My belief, at least, when I looked at that deal was, I think there was enough kind of traction and
enough data points that suggested this transition into the recurring revenue business was making
more progress that I think is partly why, in that case, the public.
investors, you know, kind of were willing to give them more forward credit than perhaps when you
looked at kind of the raw P&L of Square is in terms of kind of the balance of those two businesses.
I don't know if that's a good example or not, but there's probably others that are similar
fashion.
I think that's a great example.
That was also one where they were out evangelizing in the marketplace about a new type of
market that did not exist before.
And they had to get investors to suspend disbelief for a minute about a market that they
understood that was smaller and the market that Splunk was going into, which was not known.
And it was something that they really created.
And they did a really great job of convincing investors that they were headed into a much larger market than just logging.
So they did a great job.
Another thing that I would overlay, though, is market conditions.
And so we are in more risk off markets.
And we are seeing investors want to participate a little bit less in IPOs in general than we saw during the time that Splunk went public.
And so that is going to, on the spectrum of risk off to leaning forward.
forward into disruptive areas, I would say investors right now are a little bit more risk off.

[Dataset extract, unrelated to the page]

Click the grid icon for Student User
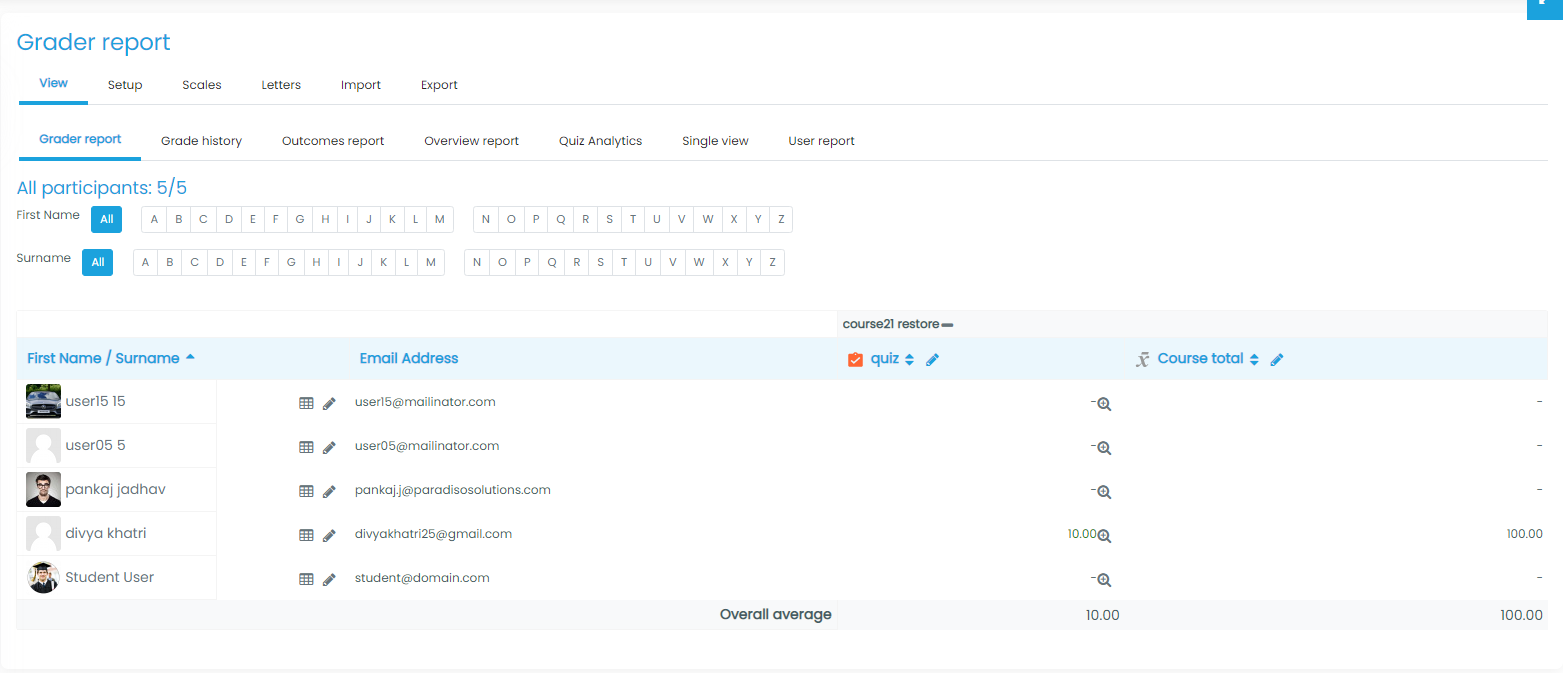Screen dimensions: 1563x673 pyautogui.click(x=306, y=579)
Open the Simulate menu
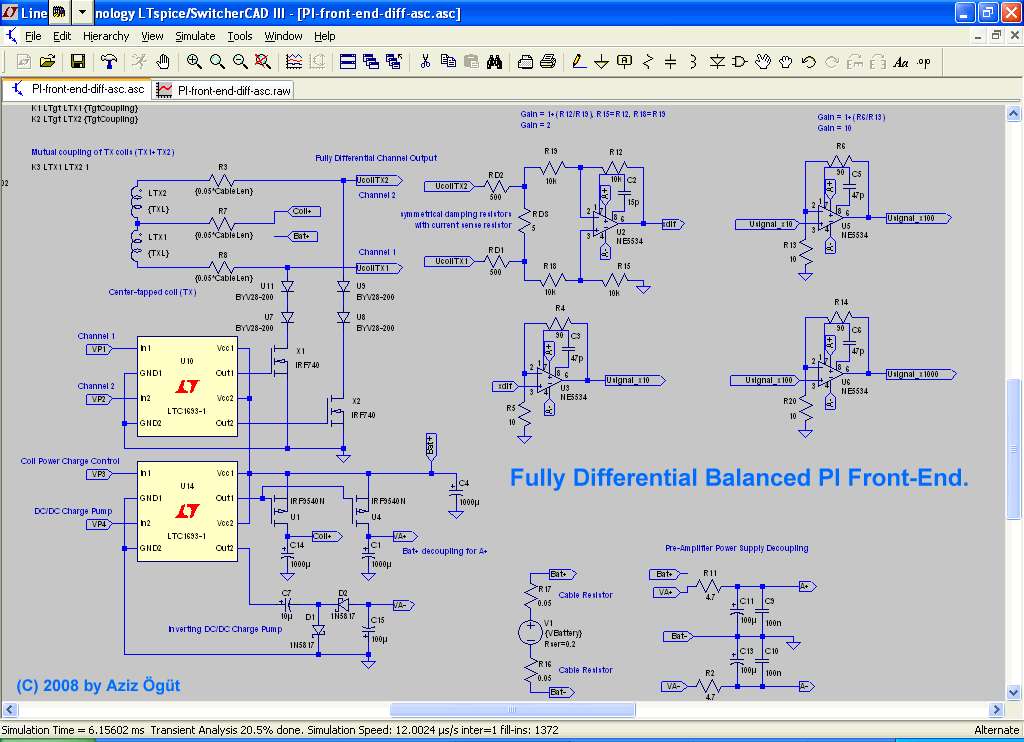1024x742 pixels. pos(195,36)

And so they're giving even less credit to a small portion of the business that is software and
database. And isn't there sort of a cash 22 here where there's also, you tend to give someone
a little bit more of a premium when they're more experienced CFO or more a seasoned CEO.
And that's not a judgment on any of the players involved. But it seems like the market is saying,
like, if it's a serial entrepreneur who's already done like 10 companies and a CFO who's
taking five companies public, we're going to give them higher trust because they need to have
a track record in a history. I would take a little bit of more nuanced view of it, which is I do think
that it may have been in the case of Square that kind of this dual CEO role for Jack Dorsey might
have had some impact on, you know, to kind of the earlier point, just, you know, how much forward
credit do we want to give to the company? And do we believe that, you know, this company has his full
attention there for it to kind of be able to assign that forward credit? So it's possible that that may have
impacted, you know, some of how the thinking was on their willingness to kind of give forward
credit here. So that's actually the point that I think is really salient to me because, again,
coming at this as someone very new to the VC world and to finance, I don't have an MBA background,
this idea of forward credit. I think that's exactly the crux of the matter because this,
when you think about something that's already proven and already working, not that it's not
any less proven, of course, but there's different ways of looking at it when there's an existing
market, there seems to be a way to give people that forward credit. But when you don't already
have that framework, you've got to see how things play out after the IPO and as a company continues
performing to its quarterly numbers to then assign that to prove that credit. That's exactly right.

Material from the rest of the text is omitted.